Task prompt
Among the entries that follow, the required portion opens with the line containing "You are a computer-use agent. 376x380 pixels." and closes with the line containing "Given: Click the browser share toolbar button". Give that portion again exactly, and nothing else.

Records to process
- - -

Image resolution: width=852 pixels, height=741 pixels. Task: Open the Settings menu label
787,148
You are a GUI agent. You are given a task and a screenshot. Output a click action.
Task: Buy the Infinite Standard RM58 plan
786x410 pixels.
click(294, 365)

- - -

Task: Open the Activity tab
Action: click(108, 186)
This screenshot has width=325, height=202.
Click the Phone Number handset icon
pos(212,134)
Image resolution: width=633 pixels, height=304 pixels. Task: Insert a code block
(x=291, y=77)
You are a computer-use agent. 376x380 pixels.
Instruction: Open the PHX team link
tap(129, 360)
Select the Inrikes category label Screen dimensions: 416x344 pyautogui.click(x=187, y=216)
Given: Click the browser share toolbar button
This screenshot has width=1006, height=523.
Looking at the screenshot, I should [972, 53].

- - -

Exercise output
You are a computer-use agent. 376x380 pixels.
Instruction: Open the PHX team link
tap(129, 360)
Select the Inrikes category label Screen dimensions: 416x344 pyautogui.click(x=187, y=216)
Given: Click the browser share toolbar button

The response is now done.